I sensed this glory in each one of us early on in my life, which is why I never thought of Jesus as being some heavenly being who deigned to wander briefly among us scum of the earth. He could never be anything more than utterly human to me, as destitute of answers as the unreplenished souls he so loved and embraced. And so when my formal entry into God Study at the Vancouver School of Theology required that I assess myself as a “spiritual being”, sometime around my thirtieth year of life, I used to tell my confused and amused pious colleagues that I wished for nothing else than to share the fate of the poorest person, starting with Jesus himself. Things wouldn’t have felt right to me, otherwise.
Naturally, I got my wish. And now that I dwell in the destitute obscurity of prophets and beggars, I get curious sometimes about why I ever wished for this kind of life; and why I ever desired anything else.

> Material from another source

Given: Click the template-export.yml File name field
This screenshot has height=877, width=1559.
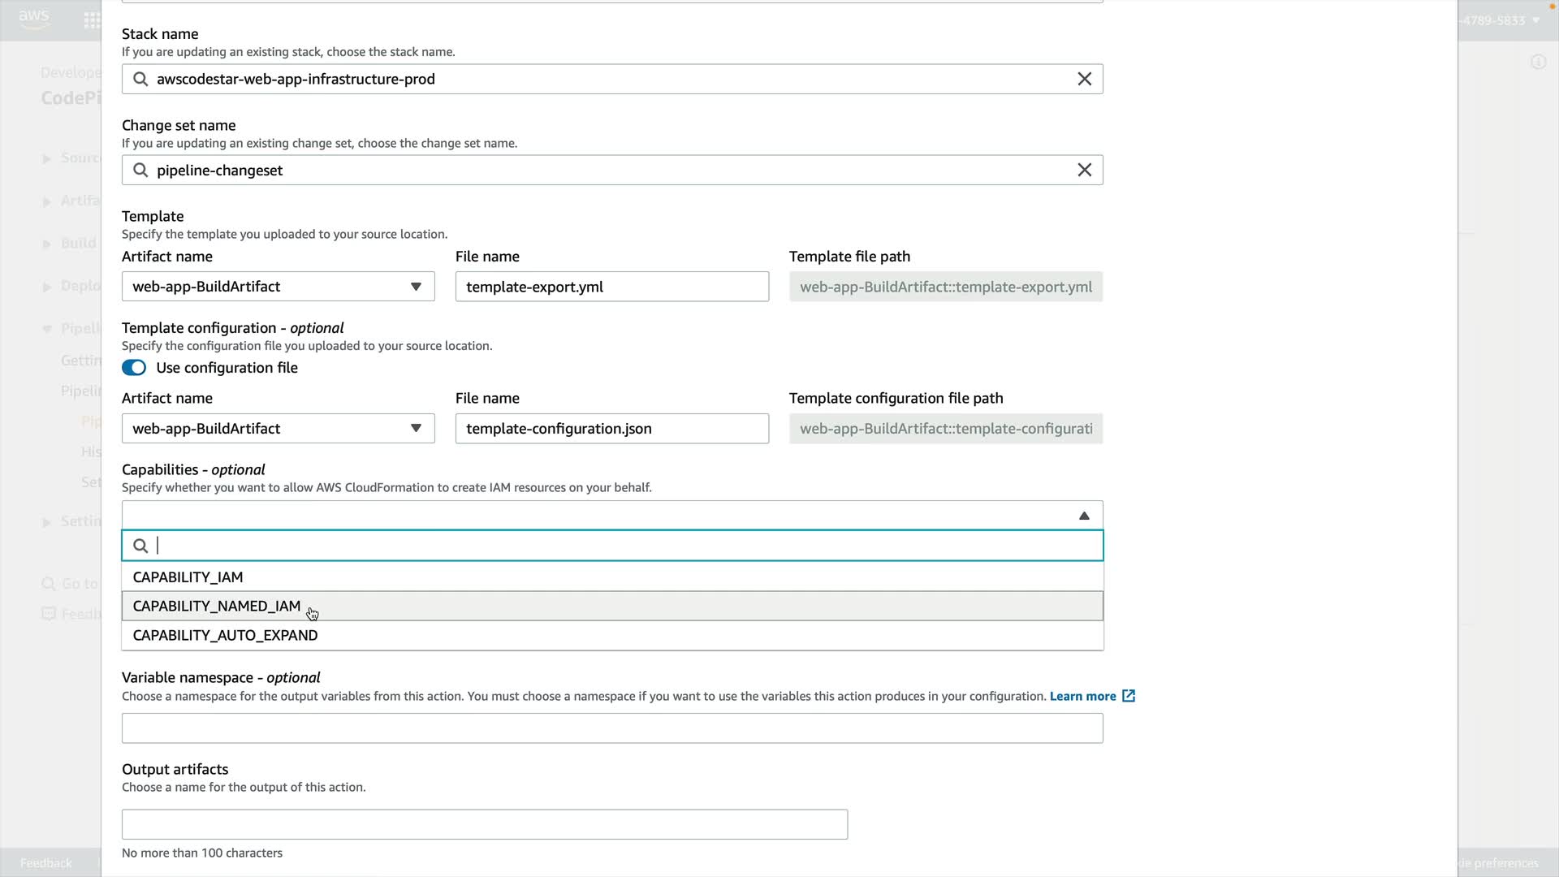Looking at the screenshot, I should (x=611, y=287).
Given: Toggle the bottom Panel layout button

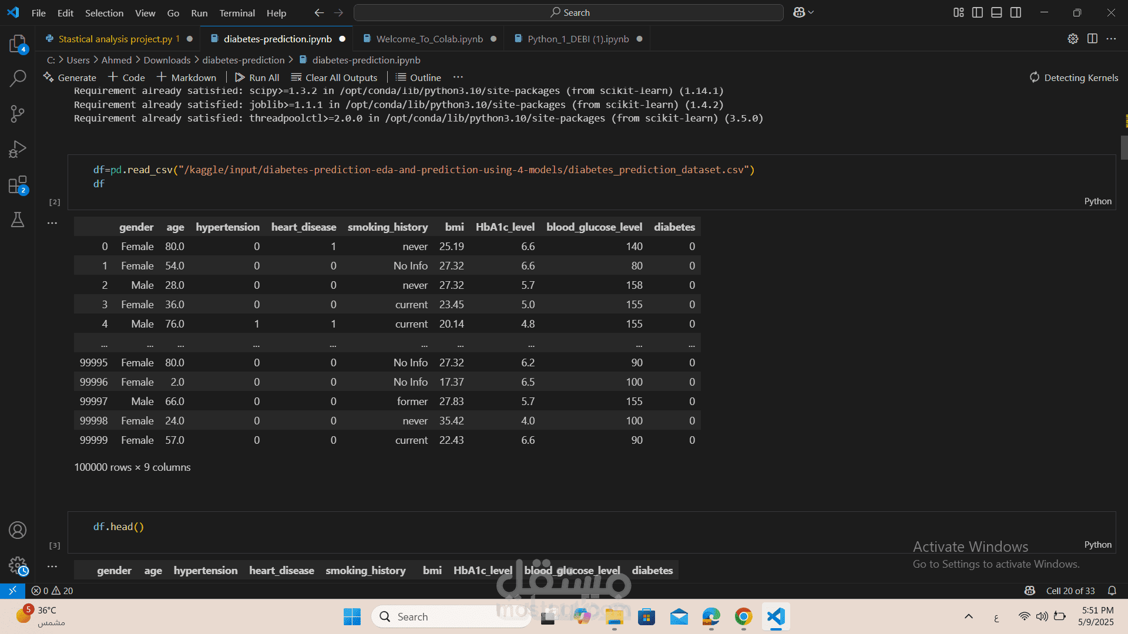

Crucifixions notwithstanding, living so ignored and vilified by those around us is torture and death enough for those with gentle heart and purpose. And every ruler in history has known this, especially the Roman occupiers of two millennia ago, who were the best at their trade, which was killing.
The Imperial Caesars weren’t stupid. And the proof of their genius is that they fabricated the world’s first and most successful corporation – themselves. Being the penultimate corporate thinkers, they knew that the last thing you do with revolutionaries and their message is immortalize them into martyrs by snuffing them out. Instead, you erase them by re-inventing them, and diminishing them to an icon.
In reality, the Empire dealt with the systems-busting Jesus by obscuring him to death and then morphing him into itself, otherwise known as Christendom. But first it had to snuff out any memory of the real man to make it all happen. Search for a single independent record of Yeshua Ben Yusuf in the Roman record and you’ll do so in vain. The real man might get in the way of the Icon.
That whole process makes total sense to me and to a lot of other obscure nobodies whose real story is as hidden now behind fear and distortion as when divinity sometimes walks among us.
Once, we briefly grabbed your attention through our own try at smashing up and unseating the Temple. Tonight, as exiled rebels, you may notice us on the bus and under street lamps, more alone now but no less armed with that truth that has become our very flesh and marrow. But then or now, you’ll be sure to look away from us once the nails and crosses come out again. It’s always been that way in this world as presently constituted.
So how could I have wished this life for myself? And how could I have not?
As illusions go, people, life is surely one of the best.